L’inclusion des entreprises sur la liste a été déterminée sur la base de leur implication dans l’une au moins des activités listées ci-dessous, dans un cadre de temps spécifique, du 1er janvier 2018 au 1er août 2019 [[Conseil des droits de l’homme des Nations Unies. A/HRC/43/71, février 2020.]] :
(a) La fourniture d’équipement et de matériaux faciliant la construction et l’extension des colonies et du mur, et des infrastructures associées ;
(b) La fourniture d’équipements de surveillance et d’identification pour les colonies, le mur et les checkpoints directement reliés aux colonies ;
(c) La fourniture d’équipement pour la démolition des habitations et des propriétés, la destruction de fermes agricoles, de serres, d’oliveraies et de cultures ;
(d) La fourniture de services, d’équipements et de matériels de sécurité aux entreprises opérant dans les colonies ;
(e) La fourniture de services et de commodités aidant à la maintenance et à l’existence des colonies, y compris les transports ;
(f) Les opérations bancaires et financières aidant à développer, à étendre ou à maintenir les colonies et leurs activités, y compris des prêts pour le logement et le développement des commerces ;
(g) L’utilisation de ressources naturelles, en particulier de l’eau et des terres, à des fins commerciales ;
(h) La pollution et le déversement de déchets dans des villages palestiniens ou leur transfert dans ces villages ;
(i) La capture de marchés financiers et économiques palestiniens, ainsi que les pratiques qui désavantagent les entreprises palestiniennes, y compris par des restrictions de mouvement ou des contraintes administratives et juridiques ;
(j) L’utilisation de bénéfices et de réinvestissements d’entreprises appartenant partiellement ou en totalité à des colons pour développer, étendre et maintenir les colonies.

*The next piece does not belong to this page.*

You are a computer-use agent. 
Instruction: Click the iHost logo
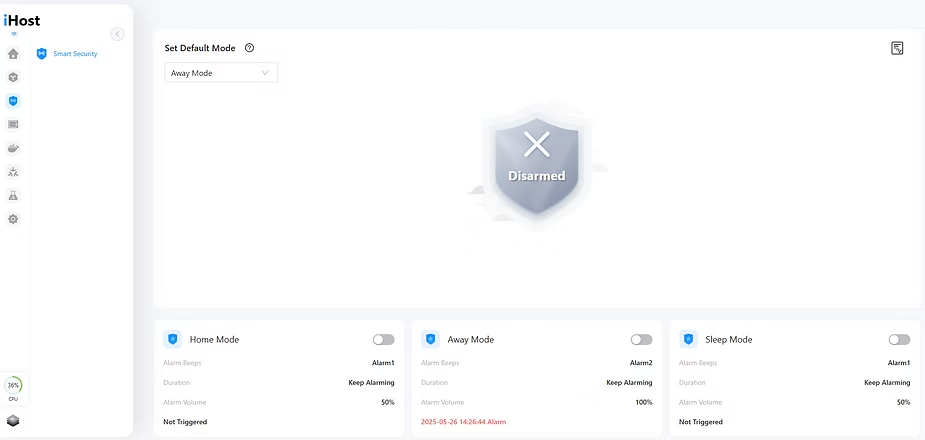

La liste des critères d’inclusion dans la base de données, bien qu’elle ne soit pas exhaustive, couvre une large gamme d’activités commerciales. Particulièrement remarquable est l’inclusion de la capture des marchés financiers et économiques palestiniens et des pratiques qui désavantagent les compagnies palestiniennes, ce qui constitue une étape importante pour aborder la question de la dépendance structurelle sous l’occupation. Cependant, le rapport a indiqué qu’aucune entreprise commerciale satisfaisant au critère d’implication dans cette activité n’avait été identifiée, bien que la liste comprenne des sociétés comme Altice et Bezeq – la société des télécoms d’Israël, qui bénéficie de la captivité structurelle de l’industrie cellulaire palestinienne, ou les banques israéliennes majeures, qui bénéficent de la soumission de l’industrie bancaire palestinienne aux devises israéliennes.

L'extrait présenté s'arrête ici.